*Problem details*
Produce again, without any change, the lines running from the one with "Open Unity Hub" through the final line of the data below, and only those.
══════════
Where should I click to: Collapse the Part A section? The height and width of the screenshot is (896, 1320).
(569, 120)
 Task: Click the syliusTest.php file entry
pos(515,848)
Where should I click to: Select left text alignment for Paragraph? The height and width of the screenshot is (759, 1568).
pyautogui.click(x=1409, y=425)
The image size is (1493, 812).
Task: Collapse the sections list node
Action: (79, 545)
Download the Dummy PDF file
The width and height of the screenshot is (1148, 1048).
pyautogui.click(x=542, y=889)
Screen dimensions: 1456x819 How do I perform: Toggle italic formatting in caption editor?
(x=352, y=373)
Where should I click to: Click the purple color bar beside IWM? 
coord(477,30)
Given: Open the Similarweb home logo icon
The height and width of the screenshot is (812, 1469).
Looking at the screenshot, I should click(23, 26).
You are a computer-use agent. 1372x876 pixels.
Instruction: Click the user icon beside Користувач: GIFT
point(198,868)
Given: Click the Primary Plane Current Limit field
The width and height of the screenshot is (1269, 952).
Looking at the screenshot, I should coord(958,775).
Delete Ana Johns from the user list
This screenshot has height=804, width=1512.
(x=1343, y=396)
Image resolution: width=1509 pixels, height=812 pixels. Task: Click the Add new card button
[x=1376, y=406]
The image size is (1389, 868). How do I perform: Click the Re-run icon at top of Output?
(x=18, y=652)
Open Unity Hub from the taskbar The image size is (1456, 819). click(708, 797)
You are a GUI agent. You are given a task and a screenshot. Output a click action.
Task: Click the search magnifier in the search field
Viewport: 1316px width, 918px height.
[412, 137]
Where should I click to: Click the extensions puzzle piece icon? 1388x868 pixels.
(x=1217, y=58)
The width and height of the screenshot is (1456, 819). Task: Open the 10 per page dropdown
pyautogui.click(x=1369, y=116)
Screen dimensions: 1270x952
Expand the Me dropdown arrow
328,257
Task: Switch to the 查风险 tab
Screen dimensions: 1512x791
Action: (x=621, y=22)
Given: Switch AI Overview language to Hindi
══════════
*Solution*
Open Unity Hub from the taskbar The image size is (1456, 819). click(708, 797)
You are a GUI agent. You are given a task and a screenshot. Output a click action.
Task: Click the search magnifier in the search field
Viewport: 1316px width, 918px height.
[412, 137]
Where should I click to: Click the extensions puzzle piece icon? 1388x868 pixels.
(x=1217, y=58)
The width and height of the screenshot is (1456, 819). Task: Open the 10 per page dropdown
pyautogui.click(x=1369, y=116)
Screen dimensions: 1270x952
Expand the Me dropdown arrow
328,257
Task: Switch to the 查风险 tab
Screen dimensions: 1512x791
Action: (x=621, y=22)
Given: Switch AI Overview language to Hindi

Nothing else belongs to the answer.